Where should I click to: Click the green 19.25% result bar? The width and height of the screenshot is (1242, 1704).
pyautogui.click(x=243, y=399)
○ ○ ○ ○ ○ ○ ○
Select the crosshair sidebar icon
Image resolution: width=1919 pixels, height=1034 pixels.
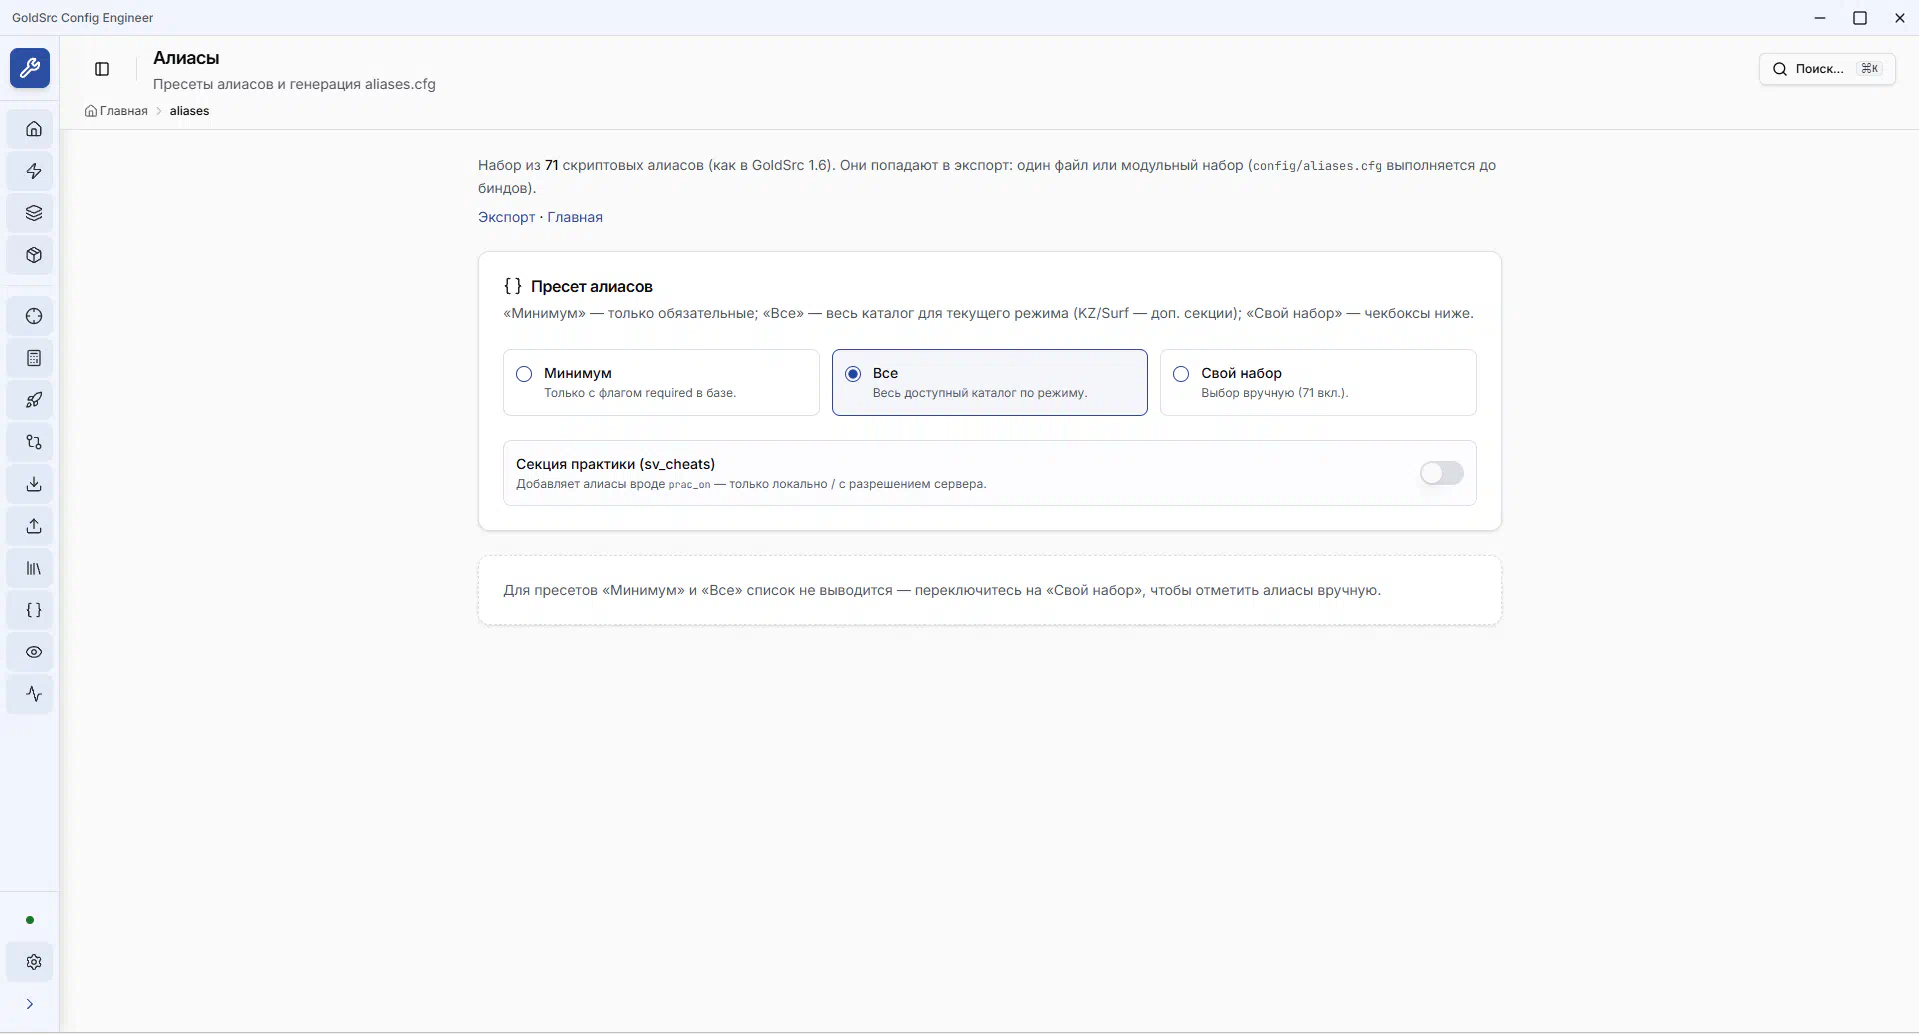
○ ○ ○ ○ ○ ○ ○
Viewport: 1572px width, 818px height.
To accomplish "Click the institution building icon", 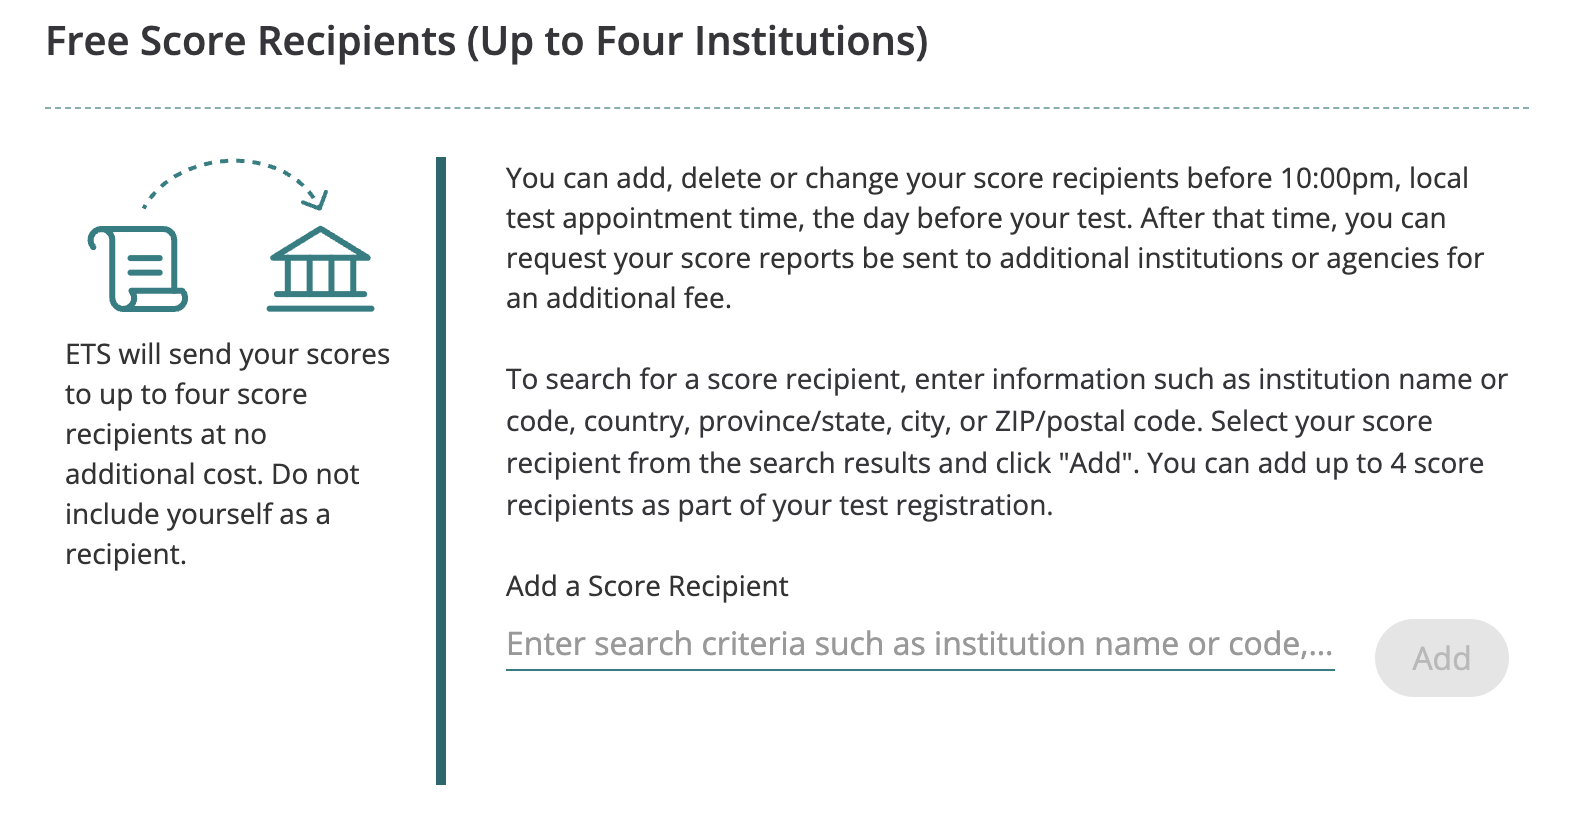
○ ○ ○ ○ ○ ○ ○
EXERCISE DIRECTIONS: Your answer should be the lines above, from the line containing "Select the crosshair sidebar icon" up to and including the line containing "Image resolution: width=1919", reproduced exactly and with nothing else.

ANSWER AREA:
Select the crosshair sidebar icon
Image resolution: width=1919 pixels, height=1034 pixels.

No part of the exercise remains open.